• Aim of the task: Across the records, find how many lines include the string "Download" and answer with only the figure.

• Task material:

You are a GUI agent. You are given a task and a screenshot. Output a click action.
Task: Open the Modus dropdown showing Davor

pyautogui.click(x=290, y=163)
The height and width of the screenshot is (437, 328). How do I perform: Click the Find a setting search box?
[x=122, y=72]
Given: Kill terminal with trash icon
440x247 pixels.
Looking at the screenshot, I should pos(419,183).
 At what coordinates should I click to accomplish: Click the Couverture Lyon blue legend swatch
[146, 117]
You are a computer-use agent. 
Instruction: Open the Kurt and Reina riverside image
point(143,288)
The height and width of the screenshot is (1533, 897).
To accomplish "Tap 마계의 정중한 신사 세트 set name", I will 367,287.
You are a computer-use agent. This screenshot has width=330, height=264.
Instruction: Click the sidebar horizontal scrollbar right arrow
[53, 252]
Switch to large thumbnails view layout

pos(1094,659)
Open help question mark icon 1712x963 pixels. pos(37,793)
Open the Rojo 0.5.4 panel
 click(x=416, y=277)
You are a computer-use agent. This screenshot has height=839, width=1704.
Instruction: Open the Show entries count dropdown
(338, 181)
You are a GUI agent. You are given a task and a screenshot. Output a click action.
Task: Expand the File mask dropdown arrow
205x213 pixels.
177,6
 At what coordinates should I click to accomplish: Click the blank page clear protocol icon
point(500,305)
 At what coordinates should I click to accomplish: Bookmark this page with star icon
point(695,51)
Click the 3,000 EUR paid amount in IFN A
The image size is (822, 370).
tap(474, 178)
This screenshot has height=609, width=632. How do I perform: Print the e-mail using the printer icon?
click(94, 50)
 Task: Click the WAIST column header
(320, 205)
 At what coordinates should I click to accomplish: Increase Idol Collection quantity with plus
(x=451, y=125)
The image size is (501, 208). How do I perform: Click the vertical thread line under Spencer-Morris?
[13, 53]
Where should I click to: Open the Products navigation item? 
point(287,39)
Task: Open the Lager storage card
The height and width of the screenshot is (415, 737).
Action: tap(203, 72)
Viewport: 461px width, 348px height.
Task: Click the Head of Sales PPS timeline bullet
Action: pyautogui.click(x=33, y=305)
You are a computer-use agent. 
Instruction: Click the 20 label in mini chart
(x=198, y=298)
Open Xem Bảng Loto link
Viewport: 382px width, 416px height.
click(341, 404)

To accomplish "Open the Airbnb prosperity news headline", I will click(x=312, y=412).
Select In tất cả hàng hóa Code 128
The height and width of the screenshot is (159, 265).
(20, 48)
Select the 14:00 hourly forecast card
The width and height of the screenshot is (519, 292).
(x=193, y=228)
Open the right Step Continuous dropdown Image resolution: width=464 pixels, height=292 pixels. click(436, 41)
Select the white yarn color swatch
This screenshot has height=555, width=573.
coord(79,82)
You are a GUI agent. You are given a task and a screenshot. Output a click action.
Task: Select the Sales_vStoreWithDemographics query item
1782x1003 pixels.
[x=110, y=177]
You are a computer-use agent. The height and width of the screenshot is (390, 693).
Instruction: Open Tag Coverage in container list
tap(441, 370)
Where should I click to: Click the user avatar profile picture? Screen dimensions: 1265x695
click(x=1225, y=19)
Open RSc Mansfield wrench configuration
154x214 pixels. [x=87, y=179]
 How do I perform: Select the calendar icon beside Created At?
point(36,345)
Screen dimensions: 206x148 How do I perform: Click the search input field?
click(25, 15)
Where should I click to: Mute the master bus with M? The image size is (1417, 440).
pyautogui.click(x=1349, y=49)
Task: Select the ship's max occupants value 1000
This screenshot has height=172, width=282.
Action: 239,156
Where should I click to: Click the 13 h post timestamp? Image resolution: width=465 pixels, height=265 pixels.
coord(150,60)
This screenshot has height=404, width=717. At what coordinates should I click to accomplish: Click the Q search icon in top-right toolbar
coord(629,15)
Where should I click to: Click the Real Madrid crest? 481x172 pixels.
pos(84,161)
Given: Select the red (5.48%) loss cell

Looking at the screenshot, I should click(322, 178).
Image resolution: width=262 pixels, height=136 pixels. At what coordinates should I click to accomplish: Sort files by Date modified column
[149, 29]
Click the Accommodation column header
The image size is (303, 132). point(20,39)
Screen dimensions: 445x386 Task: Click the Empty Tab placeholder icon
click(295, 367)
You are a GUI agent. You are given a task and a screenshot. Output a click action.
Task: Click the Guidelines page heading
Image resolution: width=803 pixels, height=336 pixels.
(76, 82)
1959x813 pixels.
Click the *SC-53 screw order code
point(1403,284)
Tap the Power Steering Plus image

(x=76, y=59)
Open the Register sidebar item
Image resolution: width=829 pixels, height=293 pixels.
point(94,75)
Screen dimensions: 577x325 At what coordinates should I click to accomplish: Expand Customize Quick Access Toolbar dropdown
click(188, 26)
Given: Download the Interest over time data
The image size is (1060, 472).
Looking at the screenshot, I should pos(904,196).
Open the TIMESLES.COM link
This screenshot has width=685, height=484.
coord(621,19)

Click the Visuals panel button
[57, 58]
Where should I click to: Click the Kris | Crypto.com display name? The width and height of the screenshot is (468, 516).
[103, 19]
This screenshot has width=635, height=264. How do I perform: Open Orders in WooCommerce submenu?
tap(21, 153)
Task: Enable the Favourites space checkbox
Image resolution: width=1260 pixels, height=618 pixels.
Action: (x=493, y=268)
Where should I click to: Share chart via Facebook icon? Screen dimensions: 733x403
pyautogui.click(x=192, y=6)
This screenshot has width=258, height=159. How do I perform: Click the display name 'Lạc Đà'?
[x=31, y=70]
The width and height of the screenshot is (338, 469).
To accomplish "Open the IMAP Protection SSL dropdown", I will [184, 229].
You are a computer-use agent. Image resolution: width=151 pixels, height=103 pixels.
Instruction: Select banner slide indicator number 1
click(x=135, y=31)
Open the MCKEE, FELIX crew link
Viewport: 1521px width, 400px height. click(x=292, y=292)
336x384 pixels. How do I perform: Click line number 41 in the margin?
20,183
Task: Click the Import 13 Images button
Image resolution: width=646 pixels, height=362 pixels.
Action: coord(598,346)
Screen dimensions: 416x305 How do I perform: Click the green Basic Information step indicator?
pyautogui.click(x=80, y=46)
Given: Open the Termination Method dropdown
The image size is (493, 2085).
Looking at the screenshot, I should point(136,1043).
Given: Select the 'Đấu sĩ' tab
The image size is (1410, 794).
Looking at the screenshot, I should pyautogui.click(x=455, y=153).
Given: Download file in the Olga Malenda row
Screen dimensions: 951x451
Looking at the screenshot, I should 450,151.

• Solution to this problem: 2